The problems start if this distinguishing function no longer works because the businesses for which the trademarks were originally used begin to overlap. Thus trademarks which had happily coexisted at one time may suddenly enter into a conflict. This is particular frustrating where both businesses use their identical trademarks in good faith - in other words, where both have a track record of real use of their respective brands, but because of business expansion start to trespass on each other’s territories. In some cases, when two companies are aware that they are using similar or identical trademarks, they may choose to conclude a formal co-existence agreement in order to prevent the future use of the two marks overlapping in such a way as to become undesirable or infringing. This article outlines situations in which coexistence may arise, and introduces some points to bear in mind when considering a coexistence agreement.
It should be stressed that prevention is better – and cheaper – than cure. One of the most basic precautions when selecting and registering a new trademark, is to undertake as comprehensive a search as possible, using professionals skilled at the task. A thorough trademark search should minimize the risk of a business coming face to face with a similar mark once on the market. But no search is infallible. Identical or confusingly similar trademarks may subsequently be found to exist if the search net was not cast widely enough, or if it did not include other categories of goods and services which might turn out to affect the viability of the proposed mark. Similarly, a search might overlook unregistered marks, as in many countries well known trademarks are protected even if they are not registered.

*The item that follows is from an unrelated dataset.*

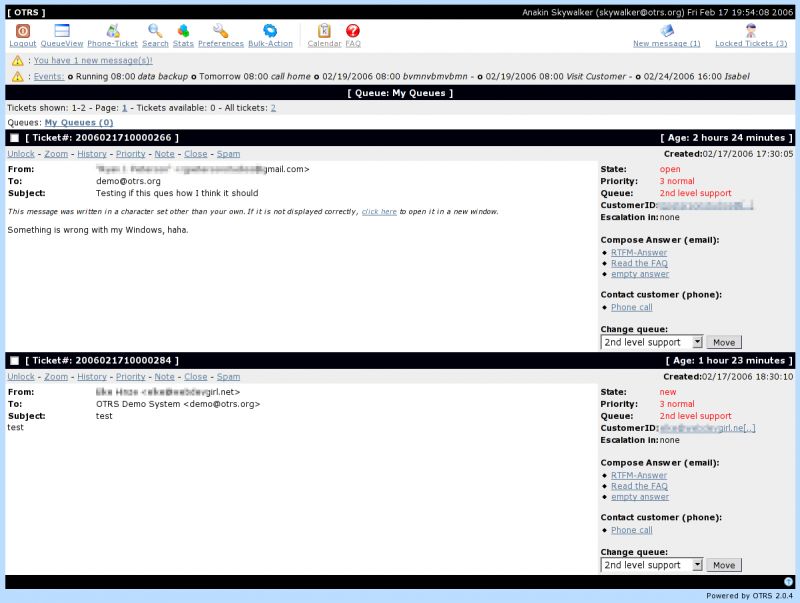Create a Phone-Ticket using its icon
The width and height of the screenshot is (800, 603).
(113, 31)
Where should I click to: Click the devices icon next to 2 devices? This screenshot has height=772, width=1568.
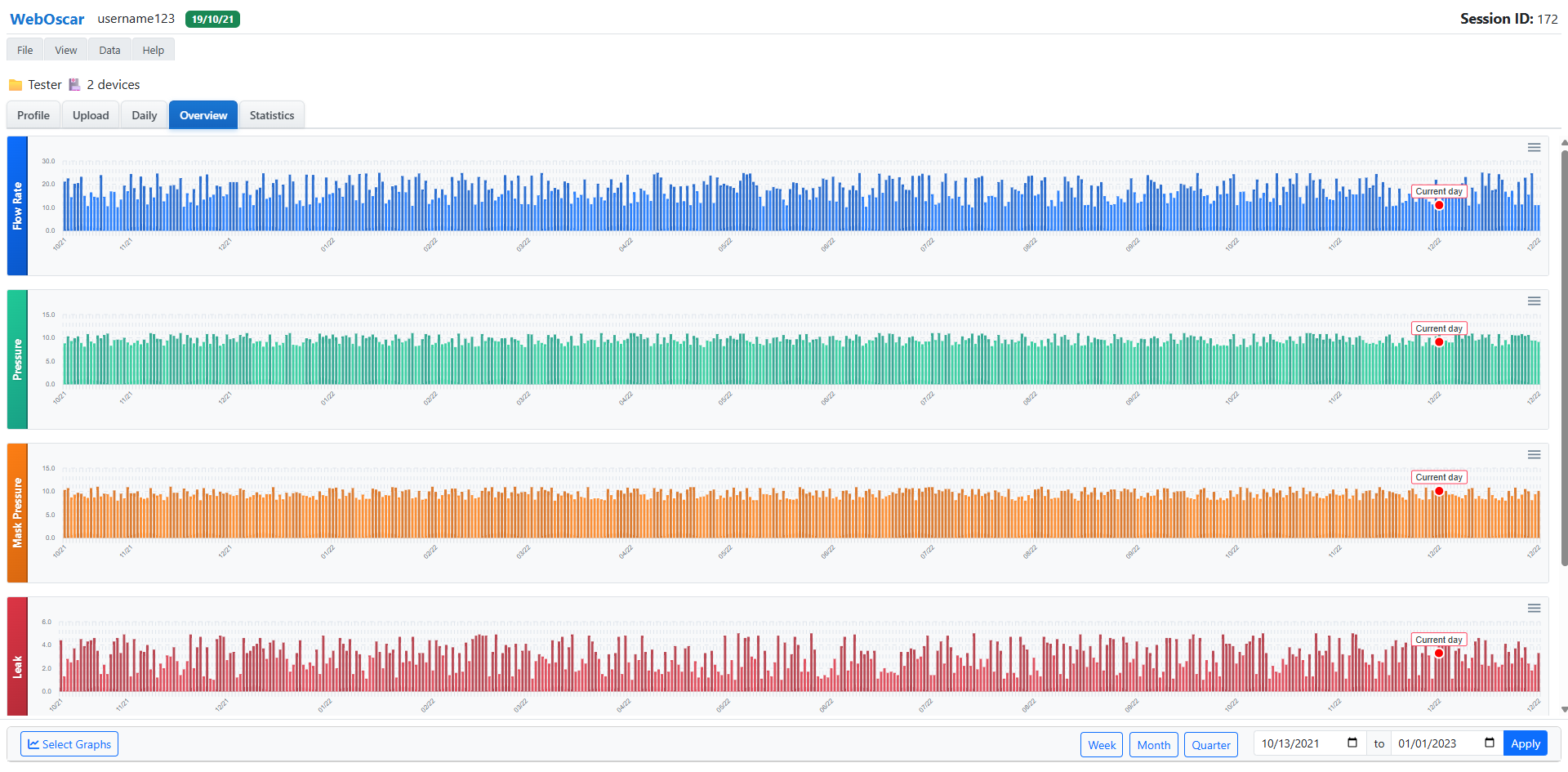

It frequently happens that two traders find themselves using the same or a similar trademark with respect to the same or similar goods in different parts of the world. They may remain genuinely unaware of each other’s existence for years until one of them expands the business and starts using the trademark or files a trademark application in the country in which the other operates.1 What happens then? At that point, a trademark office may refuse the application on the grounds that it conflicts with the earlier rights acquired by the other trader. The latter may also object to the application in the course of opposition proceedings, or bring an invalidation action after the mark has been registered.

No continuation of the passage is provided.